Amber Valletta talks NYC plastic bag ban and sustainable style

Amber Valletta is on a mission to make fashion more sustainable.

The model and actress, 46, has long been an environmental activist and was recently named British Vogue’s first-ever contributing sustainability editor.

As part of her new job, she will be writing articles and opinion pieces for the magazine and hopes to style an editorial spread in the near future, Valletta told Page Six Style on Tuesday at an event for Rothy’s, the sustainable shoe brand that recently expanded into handbags.

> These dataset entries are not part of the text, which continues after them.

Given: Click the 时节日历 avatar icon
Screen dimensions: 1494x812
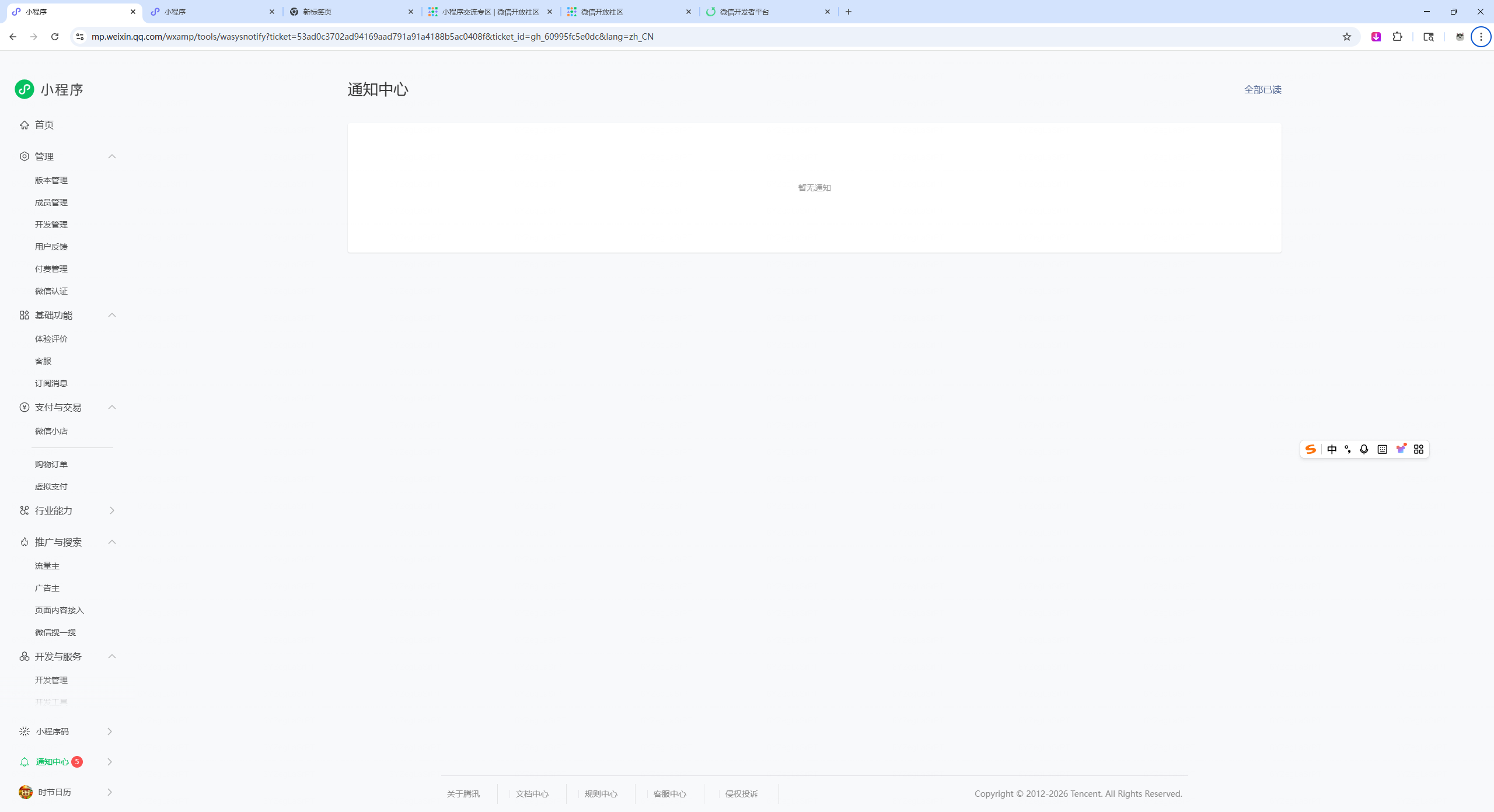Looking at the screenshot, I should coord(25,792).
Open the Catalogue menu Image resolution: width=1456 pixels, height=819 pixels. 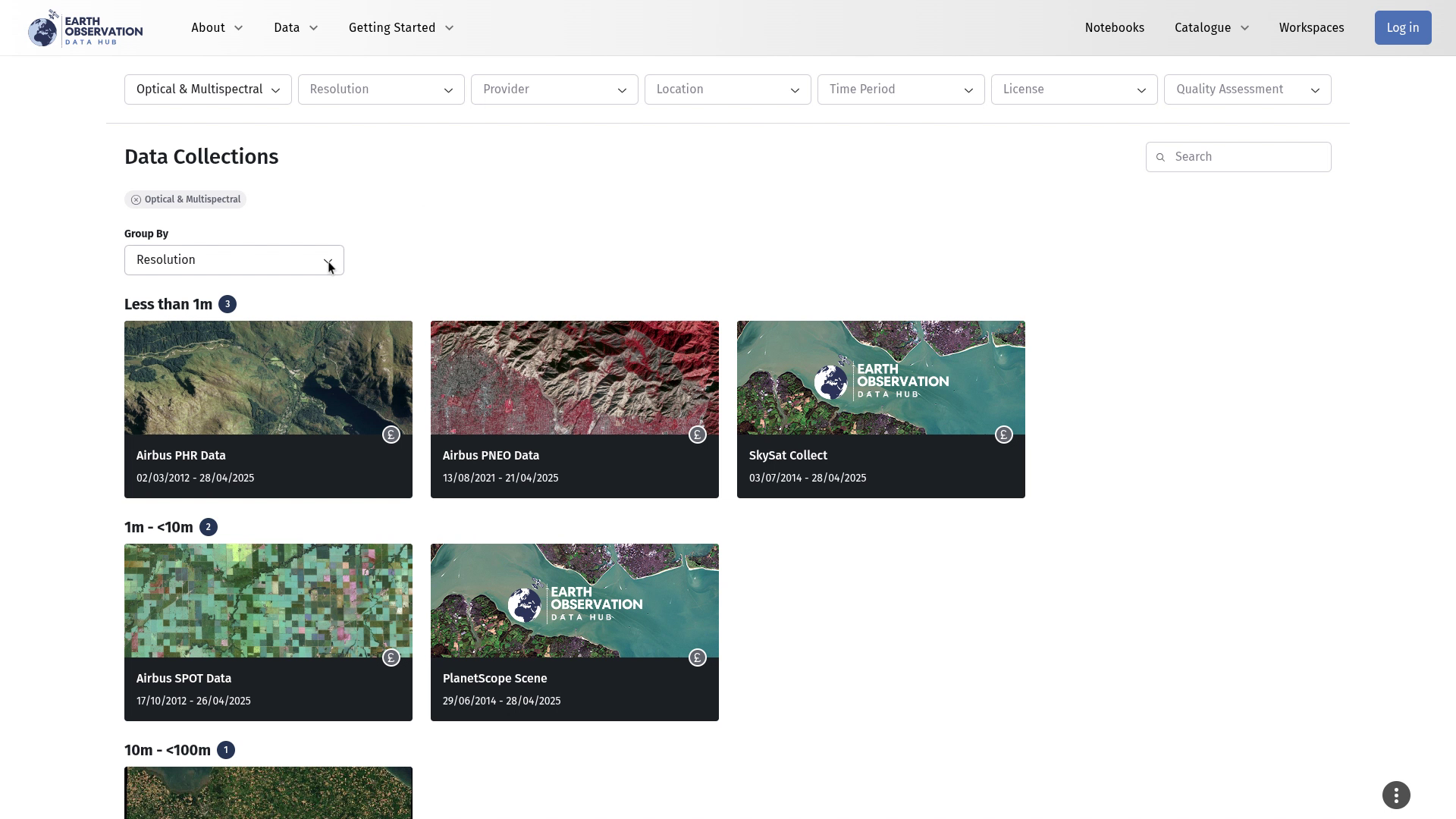[1211, 28]
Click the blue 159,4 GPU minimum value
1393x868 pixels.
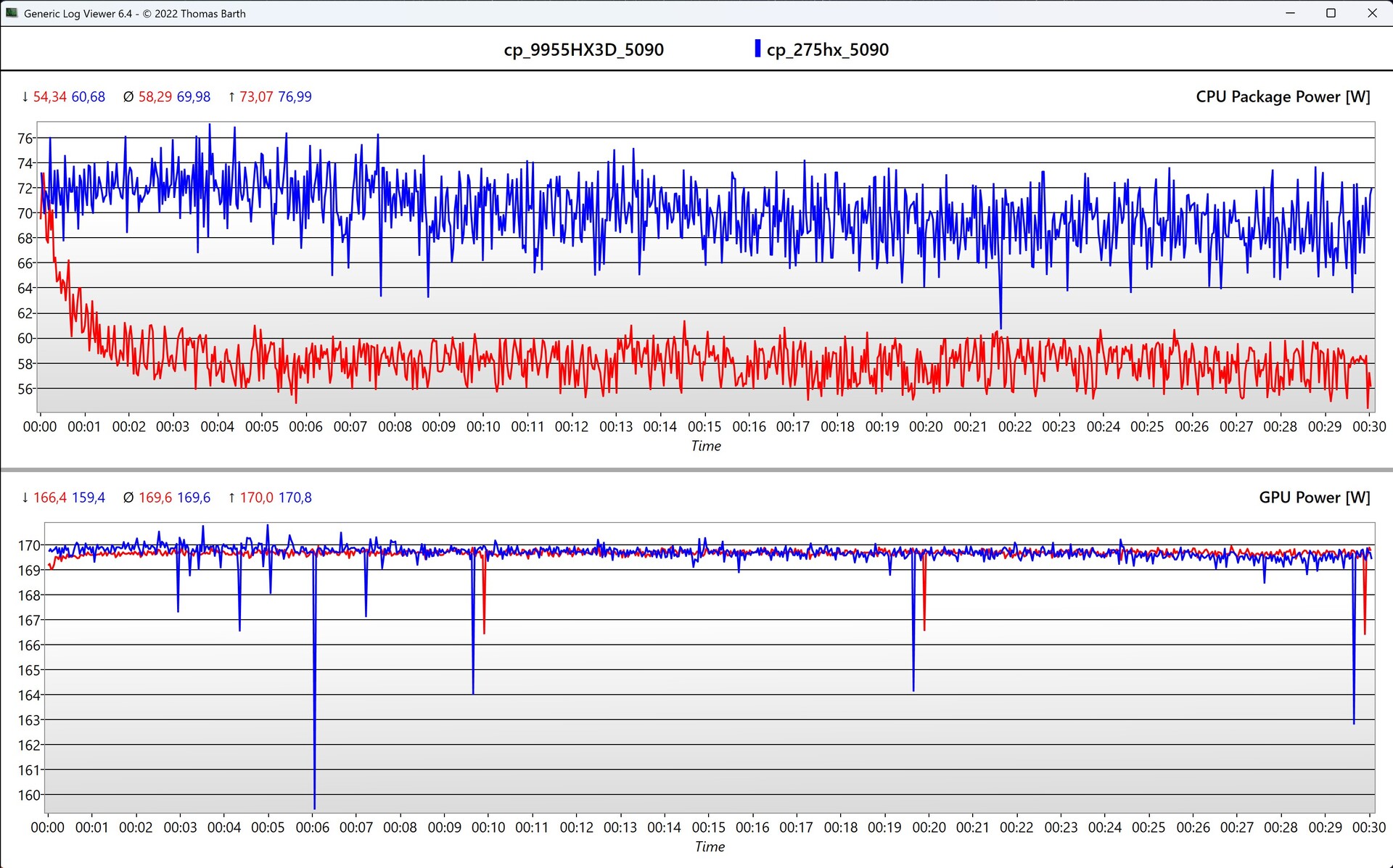tap(88, 497)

The new styles include catchalls, cross-body bags and totes priced from $65 to $350; like the company’s Meghan Markle-approved footwear, they’re made from recycled plastic and are machine washable, making them an ideal alternative to the single-use plastic bags New York has now banned.

“I think it’s a great step, but I think there’s a lot more that needs to be done environmentally,” Valletta told us of the new state law. “Yes, I applaud New York for doing that, but these little things like plastic straws and plastic bags — it’s huge and it’s important, but let’s not forget the power that the governments have … and the obligation they have to us to do more than just ban plastic bags.”

In her own home, the Master & Muse founder said she always reuses textiles as cleaning rags or as filler in her dog’s bed, repurposes nearly all glass bottles and even gifts friends the compost she keeps under her kitchen sink.

As for the fashion industry at large, the model — who walked the runway at the Stella McCartney, Alexander McQueen and Isabel Marant fashion shows in London and Paris this season — says major structural change is in order.

She would like to see companies start by “making the supply chain as modern and robust and fair and fun for everybody” as possible, adding that she’s hopeful “that more people will be paid fairly, more people will be treated fairly who make our clothes and that we’ll continue to thrive and be able to be dressed fabulously — not be wearing weird creepy uniforms because we didn’t modernize.”